The lowest grade — a D — was awarded to Ameriprise Financial, which demonstrated limited and, when exercised, mixed engagement.

While the firm acknowledges the risk climate change poses to the financial system, it hasn’t demonstrated interest in or support for reform. Columbia Threadneedle, the asset management arm of Ameriprise, opposed the EU’s sustainable finance action plan, emphasizing that policy of this nature should deal with operations in the real economy and not focus on finance, and that such a taxonomy would create more confusion than solutions.

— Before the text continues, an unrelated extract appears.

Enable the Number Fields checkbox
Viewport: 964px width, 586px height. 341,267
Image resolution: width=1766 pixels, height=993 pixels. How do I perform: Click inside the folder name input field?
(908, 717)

That said, Columbia Threadneedle did voice support last year for the Biden administration’s focus on sustainable finance, saying, “It’s time for the U.S. to play catch up” on ESG policy. 

Something all the D and D-plus grade recipients shared was a lack of detail about engagement strategy with policymakers and, importantly, a lack of disclosed memberships to influential trade associations (especially those known to consistently lobby against climate legislation). Or, when the memberships are identified, few details are given about the type of indirect influence on governance these roles have.

The key takeaway on both ends of the leader-laggard spectrum is — as with so much in the sustainability transition — about increased stakeholder awareness and expectation. The role of finance in realizing the transition to a clean economy is becoming clearer to stakeholders such as customers and employees, and increasing attention will be paid to what is being said out of both sides of the mouth by financial services companies about ESG progress in portfolios and in policy. 

Not every industry has an advocacy group such as ClimateVoice, but as the last few years have seen, amid an increase in ambition from policymakers to enact climate-related financial policy, the contributions or opposition to progress on that front by investors and lenders will come more closely under the microscope. The perception that finance is pumping out greenwash is already heightened, and increased scrutiny by organizations such as InfluenceMap will only raise them.